A carreira diplomática não deixou grandes impressões, no sentido material, a Eça de Queirós. “Ainda veremos os jornais estrangeiros noticiarem: ‘Ontem, na Rua de... caiu inanimado de fome um indivíduo bem trajado. Conduzido para uma botica próxima o infeliz revelou toda a verdade — era o embaixador português. Deram-lhe logo bifes. O desgraçado sorria, com as lágrimas nos olhos.’”, escreveu em Uma Campanha Alegre (1890-91).

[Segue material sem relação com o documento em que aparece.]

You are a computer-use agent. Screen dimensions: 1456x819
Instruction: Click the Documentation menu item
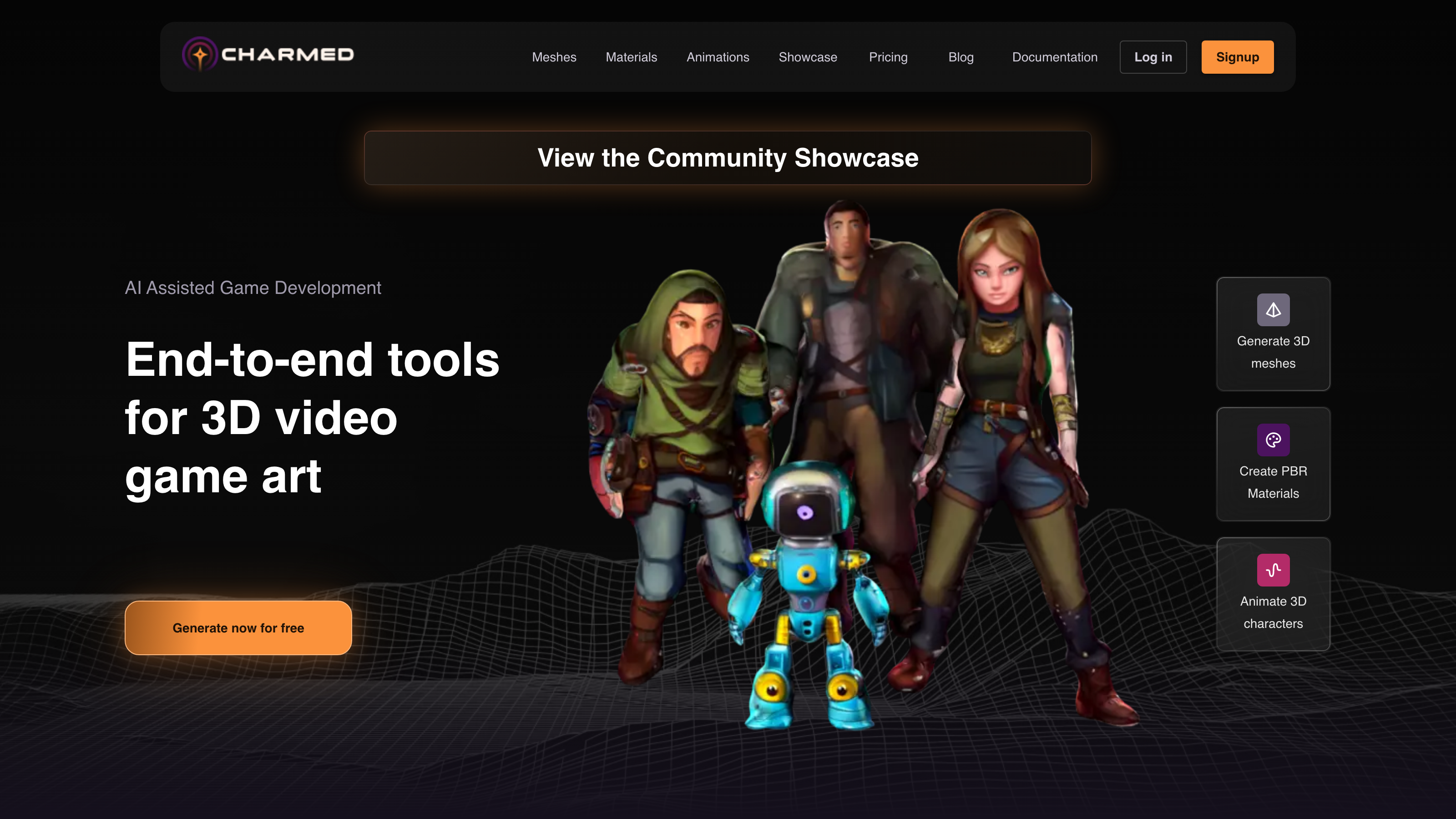pos(1054,57)
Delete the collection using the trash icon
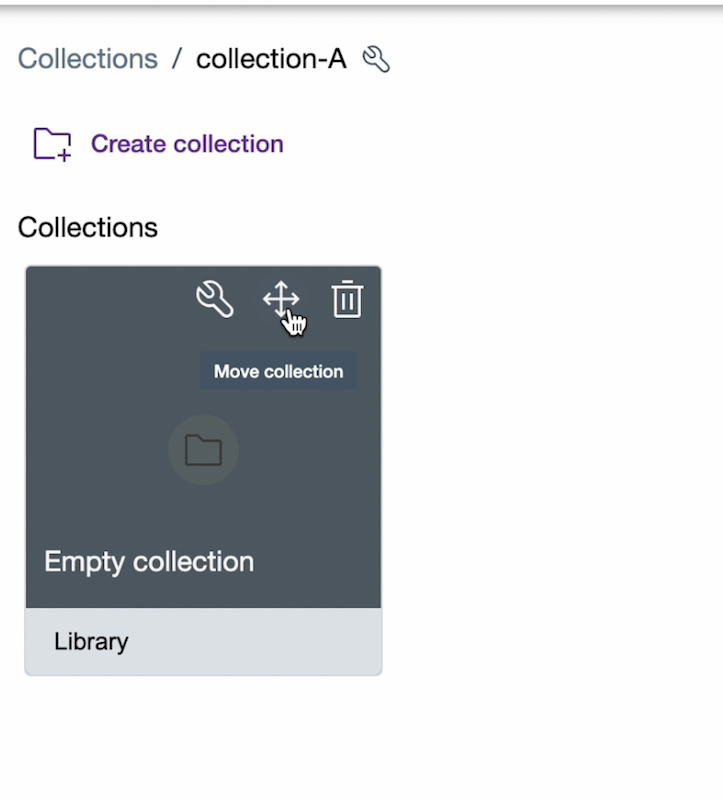 [x=347, y=299]
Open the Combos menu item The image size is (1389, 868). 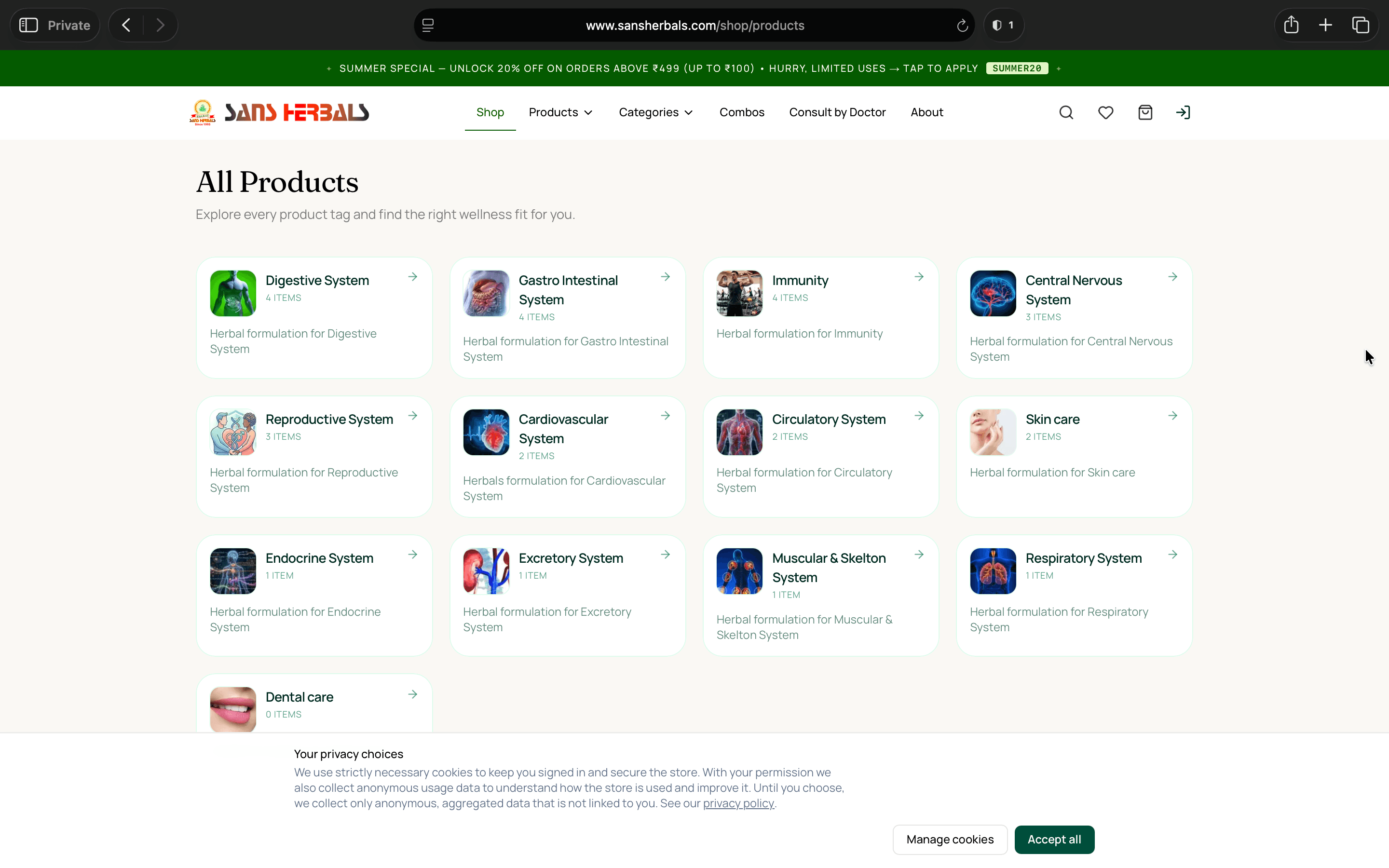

Francisco Manso, também realizador da mini-série Almeida Garrett (2000), frisa que este é um projecto “de vulto, que tem preocupações de seriedade no aspecto técnico” e que teve o apoio do secretário de Estado das Comunidades Portuguesas. “Há a ideia de que um resumo mais concentrado destes 13 episódios possa ser mostrado um pouco por todo o mundo. Nos leitorados, através das embaixadas, nos espaços do Instituto Camões — essa versão, como um filme, vai ser mostrada em Cuba em Julho.” O Nosso Cônsul em Havana contou com o apoio do Instituto do Cinema e do Audiovisual (ICA), do Instituto Camões, das várias autarquias e outras entidades públicas e privadas.